▶ Exercise:
Give back the entries exactly, ending with the "1377x868 pixels." line.

[Saved data entries]
· · ·

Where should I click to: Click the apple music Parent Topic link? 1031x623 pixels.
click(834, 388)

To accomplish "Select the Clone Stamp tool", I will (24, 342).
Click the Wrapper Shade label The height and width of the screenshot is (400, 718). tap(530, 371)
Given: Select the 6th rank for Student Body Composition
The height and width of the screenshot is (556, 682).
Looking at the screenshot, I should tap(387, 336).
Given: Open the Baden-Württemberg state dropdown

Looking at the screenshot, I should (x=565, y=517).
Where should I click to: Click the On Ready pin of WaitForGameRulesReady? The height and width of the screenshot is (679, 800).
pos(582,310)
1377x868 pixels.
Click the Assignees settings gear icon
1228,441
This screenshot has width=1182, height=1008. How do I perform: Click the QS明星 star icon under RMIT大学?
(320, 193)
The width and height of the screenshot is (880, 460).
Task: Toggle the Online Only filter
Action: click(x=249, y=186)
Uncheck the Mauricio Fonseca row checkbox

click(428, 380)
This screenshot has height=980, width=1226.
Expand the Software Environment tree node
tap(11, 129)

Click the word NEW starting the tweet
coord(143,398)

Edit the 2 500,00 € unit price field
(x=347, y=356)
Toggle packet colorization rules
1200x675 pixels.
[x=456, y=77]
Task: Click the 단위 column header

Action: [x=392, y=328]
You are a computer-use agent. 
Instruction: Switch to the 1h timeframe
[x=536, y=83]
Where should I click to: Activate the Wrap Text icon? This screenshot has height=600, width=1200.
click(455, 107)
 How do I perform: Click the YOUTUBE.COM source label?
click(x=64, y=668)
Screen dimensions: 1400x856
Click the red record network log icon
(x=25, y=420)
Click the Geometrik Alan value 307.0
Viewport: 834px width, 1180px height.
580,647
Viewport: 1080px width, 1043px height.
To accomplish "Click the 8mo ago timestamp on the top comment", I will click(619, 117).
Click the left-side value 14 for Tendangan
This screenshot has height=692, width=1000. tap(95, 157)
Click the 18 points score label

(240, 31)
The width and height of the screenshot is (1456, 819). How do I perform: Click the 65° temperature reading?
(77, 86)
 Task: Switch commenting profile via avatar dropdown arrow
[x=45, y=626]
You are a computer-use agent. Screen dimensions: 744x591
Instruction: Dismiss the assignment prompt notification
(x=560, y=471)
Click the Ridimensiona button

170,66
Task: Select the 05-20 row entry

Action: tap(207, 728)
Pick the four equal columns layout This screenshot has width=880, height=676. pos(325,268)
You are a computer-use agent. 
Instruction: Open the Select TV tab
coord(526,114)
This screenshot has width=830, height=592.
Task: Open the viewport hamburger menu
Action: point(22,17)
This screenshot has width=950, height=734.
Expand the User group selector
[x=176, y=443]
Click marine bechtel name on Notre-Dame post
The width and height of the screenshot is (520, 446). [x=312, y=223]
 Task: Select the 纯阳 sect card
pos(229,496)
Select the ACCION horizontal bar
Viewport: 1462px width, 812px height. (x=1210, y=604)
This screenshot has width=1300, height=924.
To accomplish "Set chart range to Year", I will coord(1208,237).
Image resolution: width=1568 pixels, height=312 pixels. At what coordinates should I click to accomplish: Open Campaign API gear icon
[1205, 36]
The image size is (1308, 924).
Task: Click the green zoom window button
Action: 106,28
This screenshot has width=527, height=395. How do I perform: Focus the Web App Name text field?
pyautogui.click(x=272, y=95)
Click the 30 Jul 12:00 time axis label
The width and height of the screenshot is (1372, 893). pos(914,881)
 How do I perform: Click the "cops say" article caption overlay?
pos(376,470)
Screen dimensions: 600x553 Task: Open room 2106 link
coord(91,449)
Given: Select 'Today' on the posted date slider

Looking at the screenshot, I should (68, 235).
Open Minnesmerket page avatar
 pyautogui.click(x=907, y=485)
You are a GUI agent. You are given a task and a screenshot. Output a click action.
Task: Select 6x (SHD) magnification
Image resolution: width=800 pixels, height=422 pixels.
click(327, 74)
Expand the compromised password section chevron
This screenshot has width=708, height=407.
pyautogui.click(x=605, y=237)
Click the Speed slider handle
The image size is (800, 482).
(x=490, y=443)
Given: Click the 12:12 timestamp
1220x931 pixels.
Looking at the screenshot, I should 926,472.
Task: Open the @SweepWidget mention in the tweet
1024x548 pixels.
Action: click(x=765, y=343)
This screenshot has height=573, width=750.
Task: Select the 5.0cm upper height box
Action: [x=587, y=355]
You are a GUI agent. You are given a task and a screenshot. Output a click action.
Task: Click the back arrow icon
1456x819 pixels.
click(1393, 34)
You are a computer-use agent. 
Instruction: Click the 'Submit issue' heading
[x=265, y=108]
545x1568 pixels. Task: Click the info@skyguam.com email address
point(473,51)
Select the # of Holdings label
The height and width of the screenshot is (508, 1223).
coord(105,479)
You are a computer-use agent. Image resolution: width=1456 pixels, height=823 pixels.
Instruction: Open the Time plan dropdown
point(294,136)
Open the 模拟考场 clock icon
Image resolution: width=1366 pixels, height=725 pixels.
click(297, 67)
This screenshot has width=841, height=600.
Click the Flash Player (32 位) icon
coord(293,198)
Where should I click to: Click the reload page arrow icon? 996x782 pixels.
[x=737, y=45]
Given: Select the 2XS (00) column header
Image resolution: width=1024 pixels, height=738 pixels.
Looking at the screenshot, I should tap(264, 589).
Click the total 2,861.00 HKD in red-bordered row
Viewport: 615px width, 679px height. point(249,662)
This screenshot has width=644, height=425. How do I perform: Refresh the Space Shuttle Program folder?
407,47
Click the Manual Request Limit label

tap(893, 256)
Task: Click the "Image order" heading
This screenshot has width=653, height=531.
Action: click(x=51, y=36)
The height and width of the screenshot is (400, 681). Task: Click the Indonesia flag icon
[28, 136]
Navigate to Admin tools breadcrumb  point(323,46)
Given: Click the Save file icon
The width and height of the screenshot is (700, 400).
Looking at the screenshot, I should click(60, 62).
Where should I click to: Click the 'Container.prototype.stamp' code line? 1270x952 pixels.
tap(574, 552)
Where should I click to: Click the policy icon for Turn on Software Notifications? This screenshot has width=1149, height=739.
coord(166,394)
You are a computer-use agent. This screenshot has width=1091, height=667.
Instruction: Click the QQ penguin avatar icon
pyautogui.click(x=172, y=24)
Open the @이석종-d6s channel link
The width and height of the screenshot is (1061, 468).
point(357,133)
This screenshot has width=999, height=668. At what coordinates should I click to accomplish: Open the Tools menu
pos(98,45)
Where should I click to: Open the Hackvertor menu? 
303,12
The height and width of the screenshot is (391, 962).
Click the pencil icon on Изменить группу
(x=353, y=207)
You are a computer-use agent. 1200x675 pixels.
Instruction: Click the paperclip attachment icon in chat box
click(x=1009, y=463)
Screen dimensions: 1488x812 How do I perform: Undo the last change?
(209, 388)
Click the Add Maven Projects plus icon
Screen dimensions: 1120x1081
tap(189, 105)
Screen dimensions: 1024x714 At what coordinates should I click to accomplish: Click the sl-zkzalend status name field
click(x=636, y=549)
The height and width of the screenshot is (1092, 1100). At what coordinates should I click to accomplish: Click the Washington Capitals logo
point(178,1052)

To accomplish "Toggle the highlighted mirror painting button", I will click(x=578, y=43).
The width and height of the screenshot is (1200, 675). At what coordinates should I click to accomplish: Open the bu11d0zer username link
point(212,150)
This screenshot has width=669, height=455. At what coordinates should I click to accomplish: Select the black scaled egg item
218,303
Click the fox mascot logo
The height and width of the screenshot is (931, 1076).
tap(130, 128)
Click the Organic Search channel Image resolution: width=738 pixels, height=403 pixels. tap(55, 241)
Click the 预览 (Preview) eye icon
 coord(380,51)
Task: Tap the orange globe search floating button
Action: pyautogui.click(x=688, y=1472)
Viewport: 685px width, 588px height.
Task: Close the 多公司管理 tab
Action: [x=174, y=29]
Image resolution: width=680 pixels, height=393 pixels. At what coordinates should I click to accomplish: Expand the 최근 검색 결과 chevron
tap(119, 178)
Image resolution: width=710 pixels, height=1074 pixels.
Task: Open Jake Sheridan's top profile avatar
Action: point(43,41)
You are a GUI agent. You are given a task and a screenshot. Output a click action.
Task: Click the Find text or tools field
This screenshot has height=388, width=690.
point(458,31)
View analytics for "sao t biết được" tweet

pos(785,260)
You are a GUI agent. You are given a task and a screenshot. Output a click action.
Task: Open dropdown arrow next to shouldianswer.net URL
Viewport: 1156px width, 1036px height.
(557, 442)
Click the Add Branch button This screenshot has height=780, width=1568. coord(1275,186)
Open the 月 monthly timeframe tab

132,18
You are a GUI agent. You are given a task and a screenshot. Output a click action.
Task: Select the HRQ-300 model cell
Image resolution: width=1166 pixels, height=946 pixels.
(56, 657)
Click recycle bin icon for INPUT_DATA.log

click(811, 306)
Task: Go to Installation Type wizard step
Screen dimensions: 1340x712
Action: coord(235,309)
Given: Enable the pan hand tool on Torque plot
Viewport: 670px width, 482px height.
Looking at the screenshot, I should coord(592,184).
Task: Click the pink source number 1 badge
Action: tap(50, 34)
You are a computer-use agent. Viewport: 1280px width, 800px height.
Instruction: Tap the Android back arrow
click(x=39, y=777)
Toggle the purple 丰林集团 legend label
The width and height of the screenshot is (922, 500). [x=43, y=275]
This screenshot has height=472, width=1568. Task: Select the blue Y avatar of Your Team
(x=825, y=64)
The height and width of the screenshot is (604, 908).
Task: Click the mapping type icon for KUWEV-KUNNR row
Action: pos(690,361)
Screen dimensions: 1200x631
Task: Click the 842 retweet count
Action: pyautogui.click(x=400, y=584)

· · ·

▶ Response box:
Where should I click to: Click the apple music Parent Topic link? 1031x623 pixels.
click(834, 388)

To accomplish "Select the Clone Stamp tool", I will (24, 342).
Click the Wrapper Shade label The height and width of the screenshot is (400, 718). tap(530, 371)
Given: Select the 6th rank for Student Body Composition
The height and width of the screenshot is (556, 682).
Looking at the screenshot, I should tap(387, 336).
Given: Open the Baden-Württemberg state dropdown

Looking at the screenshot, I should (x=565, y=517).
Where should I click to: Click the On Ready pin of WaitForGameRulesReady? The height and width of the screenshot is (679, 800).
pos(582,310)
1377x868 pixels.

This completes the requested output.